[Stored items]

* * * * * * * * *

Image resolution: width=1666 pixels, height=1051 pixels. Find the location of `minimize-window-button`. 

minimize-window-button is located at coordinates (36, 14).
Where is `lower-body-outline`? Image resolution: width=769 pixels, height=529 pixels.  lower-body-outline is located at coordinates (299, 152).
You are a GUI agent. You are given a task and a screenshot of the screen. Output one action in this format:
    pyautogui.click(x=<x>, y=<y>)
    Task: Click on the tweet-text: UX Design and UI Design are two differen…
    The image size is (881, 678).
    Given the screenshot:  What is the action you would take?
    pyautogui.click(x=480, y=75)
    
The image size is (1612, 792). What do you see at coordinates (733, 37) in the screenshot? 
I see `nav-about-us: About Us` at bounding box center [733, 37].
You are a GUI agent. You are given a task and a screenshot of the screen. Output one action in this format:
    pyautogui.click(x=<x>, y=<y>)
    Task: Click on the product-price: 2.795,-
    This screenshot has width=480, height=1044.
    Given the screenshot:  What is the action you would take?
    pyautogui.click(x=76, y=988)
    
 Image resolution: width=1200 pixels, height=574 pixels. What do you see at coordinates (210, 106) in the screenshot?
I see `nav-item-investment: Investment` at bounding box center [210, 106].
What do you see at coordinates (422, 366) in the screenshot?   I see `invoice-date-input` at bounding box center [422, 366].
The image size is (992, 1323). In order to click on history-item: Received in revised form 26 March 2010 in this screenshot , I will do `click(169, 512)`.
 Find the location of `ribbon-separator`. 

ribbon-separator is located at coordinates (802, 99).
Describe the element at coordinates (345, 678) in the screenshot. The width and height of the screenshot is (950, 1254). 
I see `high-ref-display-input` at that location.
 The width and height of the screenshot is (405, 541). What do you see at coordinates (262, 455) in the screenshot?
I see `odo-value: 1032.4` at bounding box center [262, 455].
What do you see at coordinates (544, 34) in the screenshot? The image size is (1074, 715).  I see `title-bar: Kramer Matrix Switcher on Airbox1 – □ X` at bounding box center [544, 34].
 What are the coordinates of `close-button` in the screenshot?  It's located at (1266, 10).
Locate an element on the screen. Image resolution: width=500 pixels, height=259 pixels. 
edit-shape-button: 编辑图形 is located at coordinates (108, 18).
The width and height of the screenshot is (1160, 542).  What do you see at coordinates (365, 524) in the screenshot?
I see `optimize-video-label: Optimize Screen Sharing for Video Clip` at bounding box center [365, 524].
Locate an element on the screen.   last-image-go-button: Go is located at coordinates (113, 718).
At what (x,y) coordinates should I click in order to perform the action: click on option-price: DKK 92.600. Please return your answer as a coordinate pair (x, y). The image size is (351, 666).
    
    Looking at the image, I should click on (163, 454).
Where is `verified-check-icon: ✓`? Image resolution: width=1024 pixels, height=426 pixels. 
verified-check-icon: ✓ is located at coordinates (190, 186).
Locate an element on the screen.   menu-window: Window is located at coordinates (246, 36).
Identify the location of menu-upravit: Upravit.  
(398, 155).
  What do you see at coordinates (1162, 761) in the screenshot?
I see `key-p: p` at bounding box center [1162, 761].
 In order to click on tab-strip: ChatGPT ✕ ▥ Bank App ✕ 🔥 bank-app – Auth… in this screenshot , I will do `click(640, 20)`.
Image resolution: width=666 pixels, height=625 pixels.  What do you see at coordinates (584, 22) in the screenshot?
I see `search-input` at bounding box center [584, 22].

* * * * * * * * *

■ **PROBLEM TO SOLVE**:
Rewrite all the records above, changing "GUI agent" to "screen assistant" wherever it occurs and leaving every other line as it is.

■ **REPLY TO THE TASK**:
Image resolution: width=1666 pixels, height=1051 pixels. Find the location of `minimize-window-button`. 

minimize-window-button is located at coordinates (36, 14).
Where is `lower-body-outline`? Image resolution: width=769 pixels, height=529 pixels.  lower-body-outline is located at coordinates (299, 152).
You are a screen assistant. You are given a task and a screenshot of the screen. Output one action in this format:
    pyautogui.click(x=<x>, y=<y>)
    Task: Click on the tweet-text: UX Design and UI Design are two differen…
    The image size is (881, 678).
    Given the screenshot:  What is the action you would take?
    pyautogui.click(x=480, y=75)
    
The image size is (1612, 792). What do you see at coordinates (733, 37) in the screenshot? 
I see `nav-about-us: About Us` at bounding box center [733, 37].
You are a screen assistant. You are given a task and a screenshot of the screen. Output one action in this format:
    pyautogui.click(x=<x>, y=<y>)
    Task: Click on the product-price: 2.795,-
    This screenshot has width=480, height=1044.
    Given the screenshot:  What is the action you would take?
    pyautogui.click(x=76, y=988)
    
 Image resolution: width=1200 pixels, height=574 pixels. What do you see at coordinates (210, 106) in the screenshot?
I see `nav-item-investment: Investment` at bounding box center [210, 106].
What do you see at coordinates (422, 366) in the screenshot?   I see `invoice-date-input` at bounding box center [422, 366].
The image size is (992, 1323). In order to click on history-item: Received in revised form 26 March 2010 in this screenshot , I will do `click(169, 512)`.
 Find the location of `ribbon-separator`. 

ribbon-separator is located at coordinates (802, 99).
Describe the element at coordinates (345, 678) in the screenshot. The width and height of the screenshot is (950, 1254). 
I see `high-ref-display-input` at that location.
 The width and height of the screenshot is (405, 541). What do you see at coordinates (262, 455) in the screenshot?
I see `odo-value: 1032.4` at bounding box center [262, 455].
What do you see at coordinates (544, 34) in the screenshot? The image size is (1074, 715).  I see `title-bar: Kramer Matrix Switcher on Airbox1 – □ X` at bounding box center [544, 34].
 What are the coordinates of `close-button` in the screenshot?  It's located at (1266, 10).
Locate an element on the screen. Image resolution: width=500 pixels, height=259 pixels. 
edit-shape-button: 编辑图形 is located at coordinates (108, 18).
The width and height of the screenshot is (1160, 542).  What do you see at coordinates (365, 524) in the screenshot?
I see `optimize-video-label: Optimize Screen Sharing for Video Clip` at bounding box center [365, 524].
Locate an element on the screen.   last-image-go-button: Go is located at coordinates (113, 718).
At what (x,y) coordinates should I click in order to perform the action: click on option-price: DKK 92.600. Please return your answer as a coordinate pair (x, y). The image size is (351, 666).
    
    Looking at the image, I should click on (163, 454).
Where is `verified-check-icon: ✓`? Image resolution: width=1024 pixels, height=426 pixels. 
verified-check-icon: ✓ is located at coordinates (190, 186).
Locate an element on the screen.   menu-window: Window is located at coordinates (246, 36).
Identify the location of menu-upravit: Upravit.  
(398, 155).
  What do you see at coordinates (1162, 761) in the screenshot?
I see `key-p: p` at bounding box center [1162, 761].
 In order to click on tab-strip: ChatGPT ✕ ▥ Bank App ✕ 🔥 bank-app – Auth… in this screenshot , I will do `click(640, 20)`.
Image resolution: width=666 pixels, height=625 pixels.  What do you see at coordinates (584, 22) in the screenshot?
I see `search-input` at bounding box center [584, 22].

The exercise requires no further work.